Alors que les États-Unis renforcent leurs sanctions, la Chine multiplie ses innovations.
L’embargo américain, un catalyseur de l’innovation
Depuis 2019, les sanctions imposées par les États-Unis à des géants comme Huawei ont bouleversé l’industrie chinoise des semi-conducteurs. En étant privée de technologies essentielles, telles que celles fournies par Qualcomm ou Intel, la Chine a décidé de réagir en investissant massivement pour créer une chaîne de production nationale et autonome. Pékin a injecté des milliards dans la recherche et la fabrication, tandis que des entreprises comme Huawei HiSilicon et SMIC ont misé sur la conception locale. Le résultat : le processeur Kirin 9000S, entièrement chinois, est devenu un symbole de cette nouvelle ère. Parallèlement, la Chine a opté pour des solutions ouvertes, telles que l’architecture RISC-V et la rétro-ingénierie, avec un objectif clair : se libérer des technologies occidentales. Cette transition ne se limite pas à une réaction défensive, elle témoigne d’une volonté d’innover, de combler son retard, et parfois de surpasser les standards existants. Selon de nombreux analystes, les sanctions américaines ont accéléré cette évolution plutôt que de l’entraver. Ce qui était censé affaiblir le secteur chinois l’a, en réalité, poussé vers une indépendance technologique qui redessine les rapports de force dans l’industrie des semi-conducteurs.

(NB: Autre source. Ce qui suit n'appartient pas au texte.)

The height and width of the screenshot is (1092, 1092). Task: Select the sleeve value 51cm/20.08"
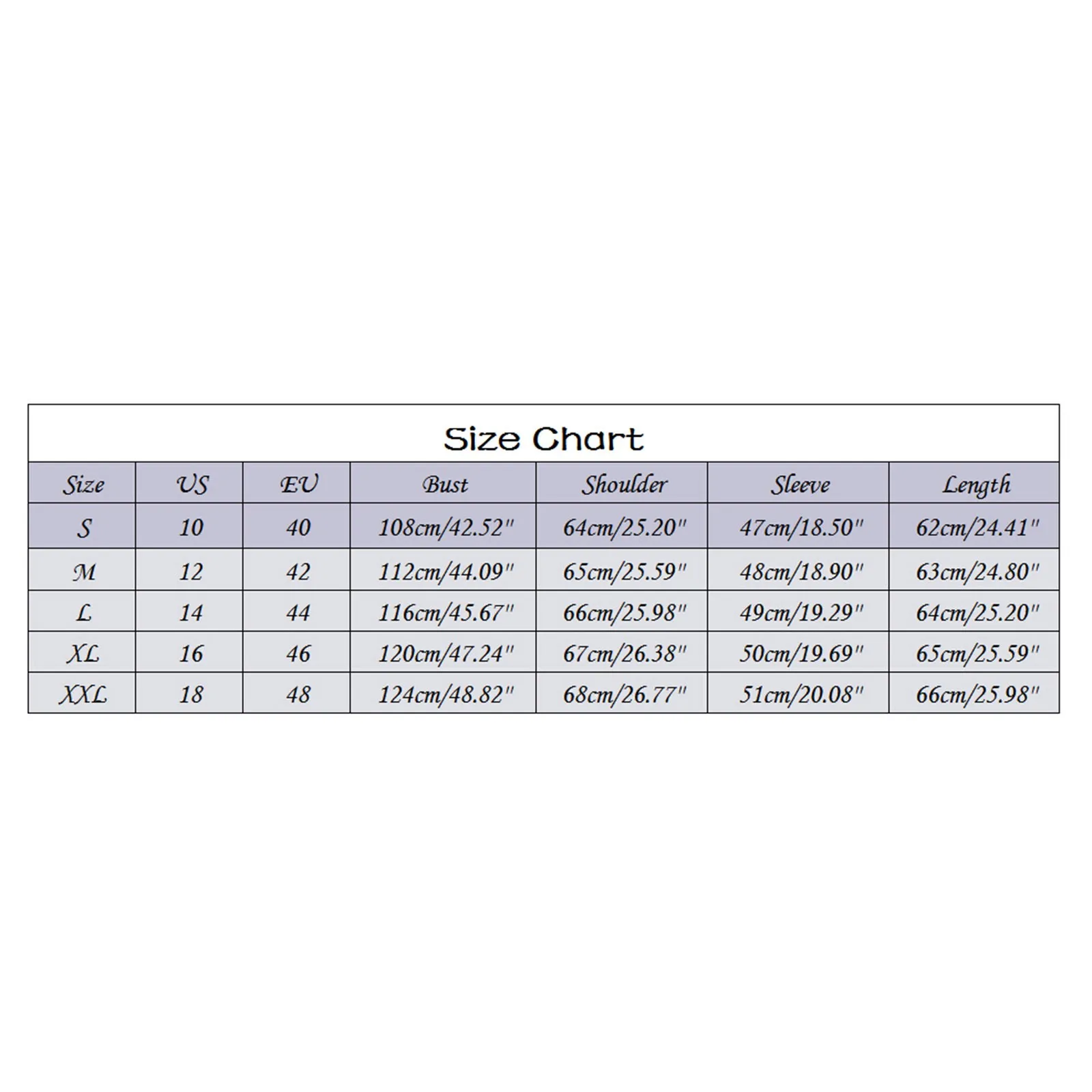[801, 695]
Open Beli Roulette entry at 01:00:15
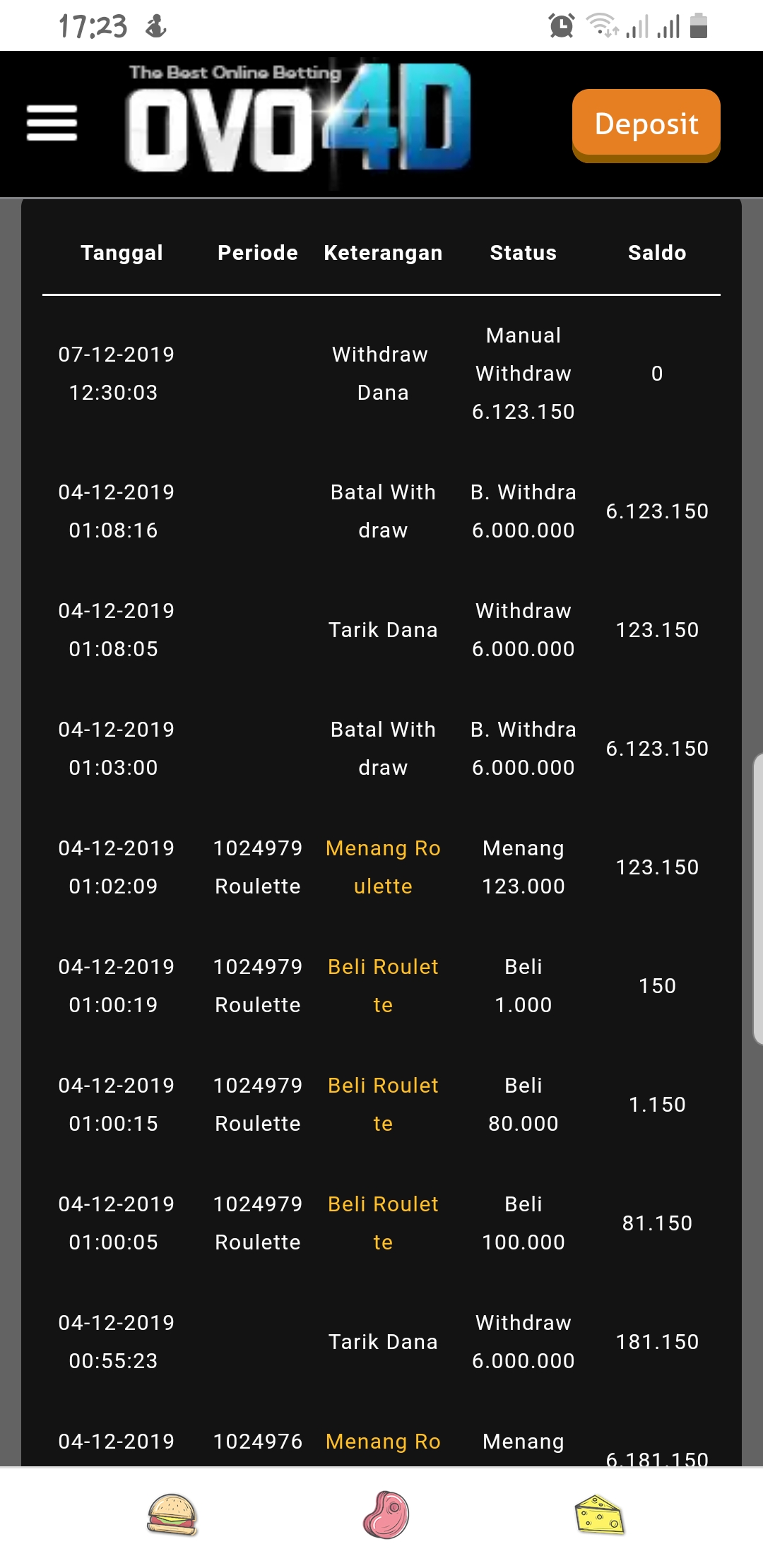Image resolution: width=763 pixels, height=1568 pixels. coord(383,1104)
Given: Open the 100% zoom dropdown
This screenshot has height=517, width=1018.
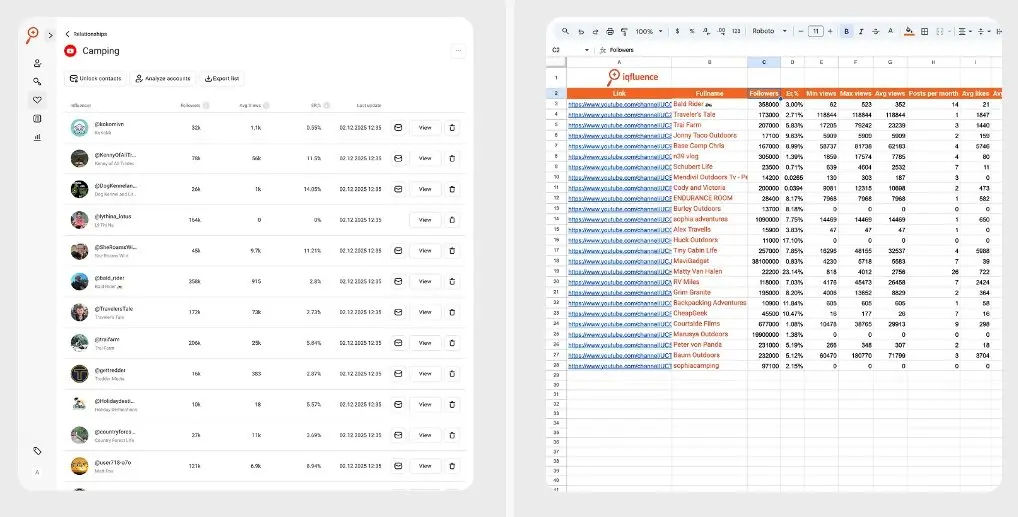Looking at the screenshot, I should pyautogui.click(x=647, y=31).
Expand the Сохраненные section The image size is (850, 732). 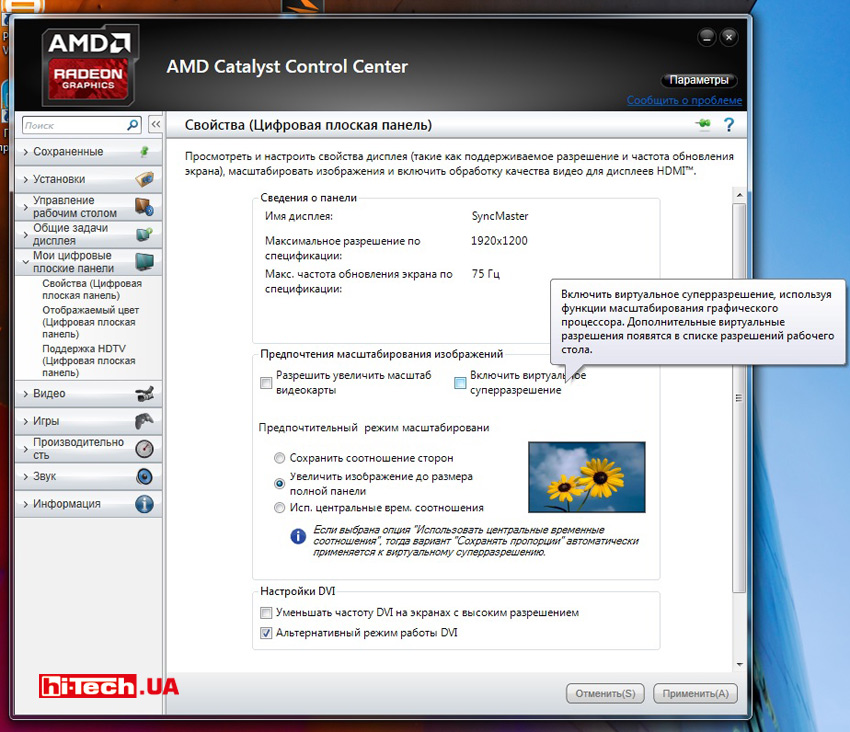[x=68, y=152]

L’innovation prend un nouveau tournant
Au-delà des investissements, la Chine innove maintenant dans la conception des puces. L’équipe du professeur Li Hongge, à l’Université Beihang, a mis au point une architecture hybride combinant logique binaire et logique probabiliste, présentée en juin dernier. Baptisée HSN, cette puce permet de réduire la consommation d’énergie, d’améliorer la fiabilité et de répondre aux besoins spécifiques de l’intelligence artificielle. Déjà testées dans des systèmes critiques, ces puces montrent que la Chine ne se contente plus d’imiter : elle explore de nouvelles pistes technologiques. En mai dernier, des chercheurs de l’Université de Pékin ont dévoilé une puce sans silicium, fabriquée à partir d’oxyséléniure et d’oxyde de bismuth. Selon leurs résultats, cette puce serait 40 % plus rapide et plus économique que les puces actuelles à trois nanomètres. De plus, elle pourrait contourner les limitations physiques du silicium, qui freinent la miniaturisation.

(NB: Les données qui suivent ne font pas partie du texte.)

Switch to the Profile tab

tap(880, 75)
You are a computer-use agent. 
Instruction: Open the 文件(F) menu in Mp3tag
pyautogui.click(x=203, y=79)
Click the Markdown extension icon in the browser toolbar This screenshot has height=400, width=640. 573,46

Ces innovations, soutenues par des géants industriels comme Semiconductor Manufacturing International Corporation (SMIC) et des start-ups spécialisées, visent à positionner la Chine à l’avant-garde des semi-conducteurs de demain. Si elles parviennent à être produites à grande échelle, elles pourraient bouleverser un secteur jusque-là dominé par les États-Unis et Taïwan.

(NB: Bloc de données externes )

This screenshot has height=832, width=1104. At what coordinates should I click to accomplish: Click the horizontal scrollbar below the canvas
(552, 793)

Le nouveau marché mondial des semi-conducteurs
Parallèlement à ces avancées, la Chine restructure sa chaîne de valeur. Huit des quarante plus grandes introductions en bourse récentes à Shanghai concernent des entreprises de semi-conducteurs, témoignant d’un écosystème en pleine effervescence. Les start-ups locales développent des processeurs graphiques pour l’IA, et la production de semi-conducteurs couvre désormais 80 % de la demande intérieure, réduisant ainsi la dépendance à l’égard des fournisseurs étrangers. Cette montée en puissance inquiète Washington, qui multiplie les restrictions, notamment concernant les puces Nvidia destinées à l’intelligence artificielle. Cependant, chaque sanction semble inciter Pékin à accélérer son autonomie, allant jusqu’à remplacer Intel et AMD dans les administrations publiques ou à produire ses propres processeurs pour le cloud et les centres de données. À moyen terme, cette stratégie pourrait redéfinir les équilibres mondiaux. Si la production de masse de puces sans silicium devient réalité, la Chine pourrait non seulement satisfaire sa demande intérieure, mais aussi rivaliser avec les géants historiques sur les marchés internationaux.